Functions that are continuous are critical in calculus, especially when we are finding integrals. A continuous function is one that has no breaks, jumps, or holes in its graph over its domain. This continuity is essential because the integral of a function is defined as the limiting process of summing the areas of rectangles under the curve. If a function had breaks or discontinuities, calculating the integral would be difficult.

Here are some key points about continuous functions that are useful:

• You can draw them without lifting your pen from the paper.
• They guarantee that approaches involving limits work seamlessly.
• Most elementary functions, like polynomials, exponentials, and logarithms, are continuous over their domains.

In our problem, the function \(f(x) = \frac{1}{x}\) is continuous on the interval \([1, 4]\), qualifying it nicely for integration over this interval.

Evaluating an integral is the process of finding the precise value of a definite integral. This involves finding a function's antiderivative and evaluating it at the upper and lower bounds of the integral. In this particular problem, finding the integral of \(\frac{1}{x}\) required knowing that its antiderivative is \(\ln |x|\).
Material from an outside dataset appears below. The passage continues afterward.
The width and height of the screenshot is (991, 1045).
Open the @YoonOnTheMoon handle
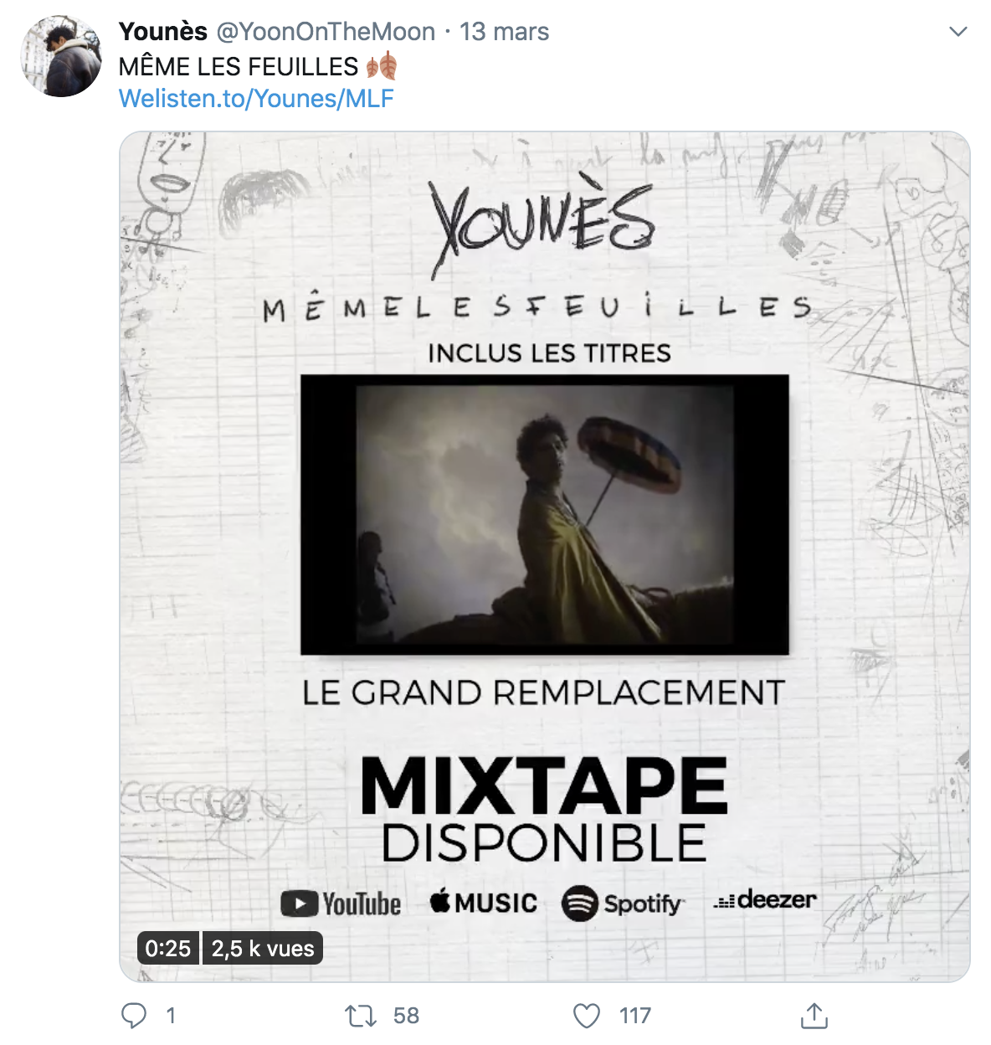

Steps to evaluate a definite integral include:

• Find the antiderivative of the function you are integrating.
• Substitute the upper and lower boundary values into this antiderivative.
• Calculate the difference between these two results.

During integral evaluation, constants of integration are not needed because the bounds of the definite interval cancel them out. In this exercise, we specifically evaluated \(\ln(x)\) from 1 to 4, concluding that \(\ln(4) - \ln(1) = \ln(4)\). This result then played a crucial role in determining the average value of the function over the interval.